In On Writing, Stephen King talks about making the leap to being a professional author by buying himself a big 'ol honking desk, "the sort of massive oak slab that would dominate a room ... a T. Rex desk."
Problem was, putting that much emphasis on his writing upset the balance of his life (at the time King was in the midst of a six-year bender, so he wasn't able to appreciate the desk, or much else). Once he cleaned up, King swapped the T. Rex desk for something smaller that he put in the corner of the room.

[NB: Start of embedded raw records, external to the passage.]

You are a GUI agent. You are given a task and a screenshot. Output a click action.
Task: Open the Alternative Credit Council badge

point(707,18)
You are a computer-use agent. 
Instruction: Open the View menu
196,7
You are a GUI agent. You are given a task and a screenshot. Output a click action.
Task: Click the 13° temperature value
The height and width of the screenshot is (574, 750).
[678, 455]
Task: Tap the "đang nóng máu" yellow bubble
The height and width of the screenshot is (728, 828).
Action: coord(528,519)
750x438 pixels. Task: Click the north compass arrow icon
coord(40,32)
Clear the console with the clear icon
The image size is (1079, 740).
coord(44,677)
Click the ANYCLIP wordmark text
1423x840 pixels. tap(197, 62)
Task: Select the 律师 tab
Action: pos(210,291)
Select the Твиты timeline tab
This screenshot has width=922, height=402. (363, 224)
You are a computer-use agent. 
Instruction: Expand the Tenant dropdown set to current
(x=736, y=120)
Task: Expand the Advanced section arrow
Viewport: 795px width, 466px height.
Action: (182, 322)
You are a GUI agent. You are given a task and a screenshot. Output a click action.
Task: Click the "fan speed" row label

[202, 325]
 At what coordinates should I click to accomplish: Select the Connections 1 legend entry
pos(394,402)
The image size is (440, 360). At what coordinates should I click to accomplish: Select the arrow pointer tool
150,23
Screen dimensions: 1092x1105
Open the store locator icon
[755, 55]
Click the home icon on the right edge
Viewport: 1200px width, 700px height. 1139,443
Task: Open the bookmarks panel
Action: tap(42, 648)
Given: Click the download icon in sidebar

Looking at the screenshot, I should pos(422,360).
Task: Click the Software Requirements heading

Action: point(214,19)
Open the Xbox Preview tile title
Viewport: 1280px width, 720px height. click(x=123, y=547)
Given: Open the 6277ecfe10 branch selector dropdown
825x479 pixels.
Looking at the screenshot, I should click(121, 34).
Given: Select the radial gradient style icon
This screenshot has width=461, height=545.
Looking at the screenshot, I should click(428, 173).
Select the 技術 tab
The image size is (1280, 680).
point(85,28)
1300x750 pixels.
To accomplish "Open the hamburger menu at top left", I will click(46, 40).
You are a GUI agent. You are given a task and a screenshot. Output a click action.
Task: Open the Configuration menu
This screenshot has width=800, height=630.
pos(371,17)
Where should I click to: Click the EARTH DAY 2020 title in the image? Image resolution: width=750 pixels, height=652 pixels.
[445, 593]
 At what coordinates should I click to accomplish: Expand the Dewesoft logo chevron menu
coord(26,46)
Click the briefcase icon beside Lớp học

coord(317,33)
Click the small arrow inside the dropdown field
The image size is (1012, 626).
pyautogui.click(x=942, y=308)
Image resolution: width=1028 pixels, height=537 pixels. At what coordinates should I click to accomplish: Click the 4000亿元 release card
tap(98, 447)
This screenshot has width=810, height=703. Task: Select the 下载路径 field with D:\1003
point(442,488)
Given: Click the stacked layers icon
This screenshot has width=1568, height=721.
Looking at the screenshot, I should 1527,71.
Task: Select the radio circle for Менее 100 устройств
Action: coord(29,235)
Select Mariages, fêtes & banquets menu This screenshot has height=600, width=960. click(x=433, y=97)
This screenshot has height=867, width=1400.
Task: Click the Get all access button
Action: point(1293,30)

|I imagine it looked something like this.|
Put your desk in the corner, and every time you sit down to write, remind yourself why it isn't in the middle of the room. Life isn't a support-system for art. It's the other way around.Not many writers can afford to go the T. Rex desk route, or claim much dedicated work space in their homes at all. But here are a few ideas for non-traditional desks that don't take up a lot of room, and will keep your inspiration going along with (not in spite of) your busy life.
Stephen King, On Writing (p.94)
The Offi Mag Table doesn't take up much room, and when flipped on its side it creates a great functional surface for a laptop or pen and paper right in front of the couch. Or use it with...
A professional massage chair might help those of us whose typing posture resembles the Hunchback of Notre Dame. Fewer back-aches mean more marathon writing sessions---and if you live with a family of Samaritans, they might take the bait and give you a massage while you're at it!
A portable kitchen island (like this IKEA version) gives you room for writing accessories on top, and research materials or your to-be-read list to be stored beneath. It's a mini-desk with storage options that you can wheel into a corner when writing time is over!
We've blogged before about the dangers of sitting down for long periods of time, and one awesome way to solve that problem (and get a truly multi-purpose work area) is to set up a treadmill desk. Lots of YA authors (including Courtney Summers and Jessica Spotswood) have changed their work space to be more active. And there are great tutorials online about how to construct a pretty cheap desktop onto your treadmill.
I don't think King was alone in dreaming of a dedicated room where writing would get the space it deserves. But it might not be the best idea to seclude yourself away from friends, family, the outdoors---all the things that inspire.
Got any other unique ideas for work space? Where do you write when you're at home?